1. Introduction

Pyrazoles are important structural units that are frequently found in manypharmaceuticals, agrochemicals, and functional materials, as they serve as core scaffolds possessing a wide range of biological activities as well as synthetic templates for organic synthesis. Indeed, a large number of arylated pyrazoles have been synthesized and proven to be effective inhibitors of COX-2, p38 MAP kinase, and CDK2/Cyclin A [1]. In particular, we were involved in the tautomeric transformations of 5-pyrazolone derivatives for the synthesis of NADPH oxidase inhibitors [2,3,4,5].

In the course of the investigation, we unexpectedly found the formation of diarylborinate complexes, particularly for the case with 1-(2-pyridinyl)-5-pyrazolone derivatives and arylboronic acids.
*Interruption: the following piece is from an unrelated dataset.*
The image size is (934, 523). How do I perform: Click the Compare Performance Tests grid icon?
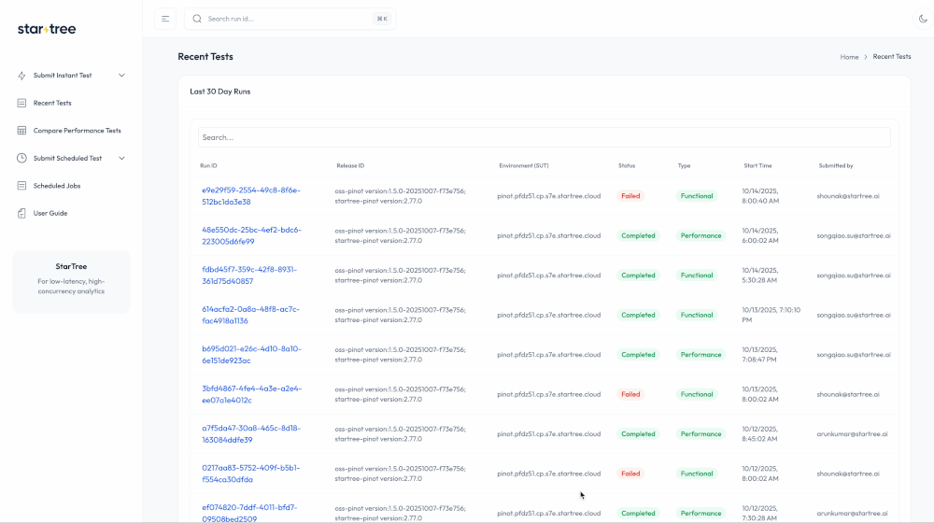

However, the four-coordinate boron compounds have been routinely prepared from the reaction of [N,O]-bidentate ligands with triarylboranes [6] and diarylborinic acids [7]. This is a subject of great interest since four-coordinate boron(III) complexes make them very useful as luminescent materials for organic electronics and photonics, and sensing and imaging probes for biomedical purposes [8]. To the best of our knowledge, the finding is a unique instance of the formation of diarylborinates via the direct employment of arylboronic acids.

Meanwhile, this observation raised important questions, such as: “Where does it come from”? Although many questions still remain to be answered, herein we focus on reporting our early understanding of the structural requirements of 1-(2-pyridinyl)-5-pyrazolone derivatives for the disproportionation of arylboronic acids.

2. Results and Discussion

The starting pyrazolones 1a and 2a were prepared by the condensation of ethyl benzoylacetate with the corresponding hydrazines, respectively [9]. Pyrazole triflates 1b and 2b were made by treating the corresponding pyrazolones with trifluoromethanesulfonic anhydride and N,N-diisopropylethylamine, where chloroform is the best choice to achieve excellent chemoselectivity and high yield [10]. Suzuki–Miyaura cross-coupling of 1b furnished the corresponding 5-phenylpyrazole 1c in 85% yield, as shown in Scheme 1. When 2b was used, however, an unknown product was observed in small amounts along with prolonged reaction times. The spectroscopic data apparently show the introduction of two phenyl groups into the entity, but still it was difficult to elucidate the molecular structure.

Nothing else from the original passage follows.